Its kinda hard getting your hear around it but it happens on cars and motorcycles too at the limit with some types. When you are on the as coming out of a corner in a rear wheel drive rally car you are steering right on a left hand corner but the steering input is just to keep the angle of the car correct for powering out.
 
Thank You for posting those pages Bill,

Yes, plate II-1 is Static Stability and shows push or pull forces on the control stick for maintaining level flight with speed deviations away from level flight trimmed at 100mph, at different
CG, %MAC, as shown.
Plate II-1 cont'd shows a simple illustration of linear stick force per G at varying CG, %MAC.

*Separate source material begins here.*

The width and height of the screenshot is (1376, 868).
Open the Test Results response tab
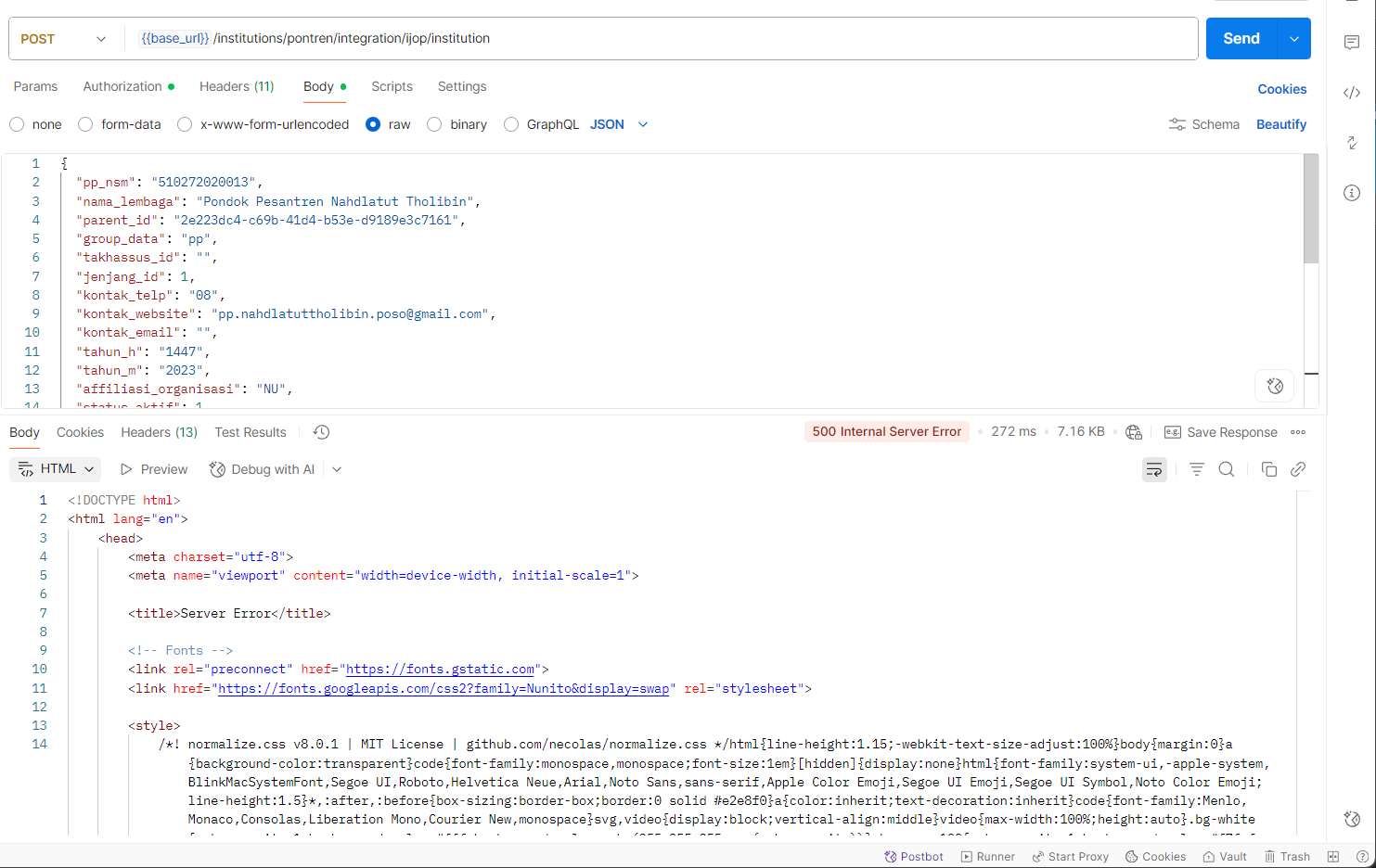(251, 432)
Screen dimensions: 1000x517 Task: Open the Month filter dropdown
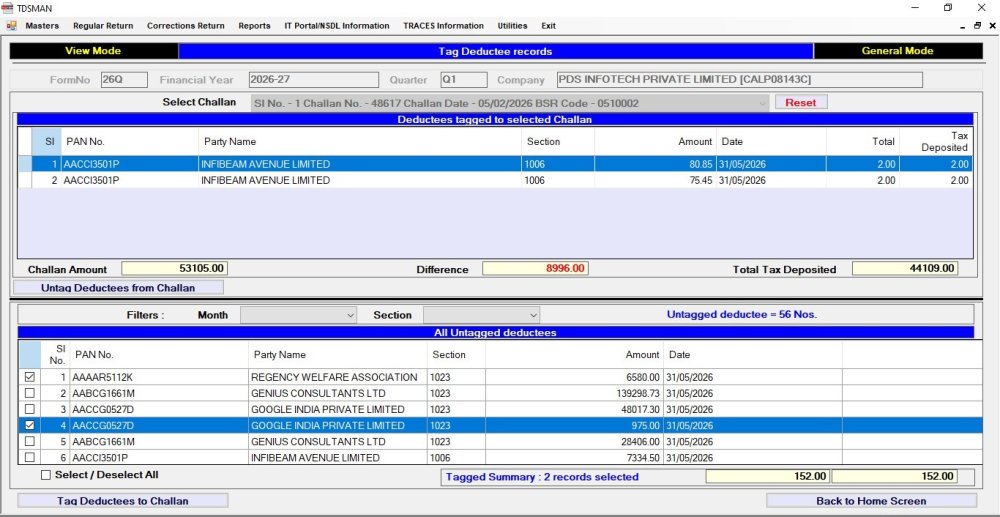[298, 315]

Neither of these plates appear to represent the P-51 data.

Going back to the 4-43-23-1 Eglin test report of the P-51B aircraft with rear 85gal tank, we can see that the results were much more complicated. Although the results are not presented in a detailed or graphic way, we can read in section 6.c that, with a full rear tank, stick force reversal occurred above accelerations of between 3 to 5g. Presumably, below 3 to 5g the
stick force response was normal and, in fact, the criticism of handling only really seems to be aimed at tight turns and pull-outs. Going back to plate II-1 cont'd, we can see that stick force per G is shown there as a straight relationship, but here the relationship seems to have changed at about 3g. We know that the full rear tank is taking the CG, %MAC some 1.8" to 2.7" beyond it's normal rear limit. My guess is that the limitations and characteristics of the pitch control system pretty much bounded the normal 102" CG, %MAC limit, and so this extra weight so far aft was just causing the undesirable handling that is described. Fortunately, careful operation of the aircraft and crew training allowed the use of this great increase in capability.

Thanks for the extra info.

Eng
 
Its kinda hard getting your hear around it but it happens on cars and motorcycles too at the limit with some types. When you are on the as coming out of a corner in a rear wheel drive rally car you are steering right on a left hand corner but the steering input is just to keep the angle of the car correct for powering out.
While this will probably be wrong, and overly simplified: Is this almost like that the tail wants to keep going forward in a turn on momentum, and you end up doing a donut?

*scratches head* Is this something to do with neutral stability (no AoA change with speed when AoA is increased), deceleration (which drives up AoA), and potential effects of the tractor-prop on stability?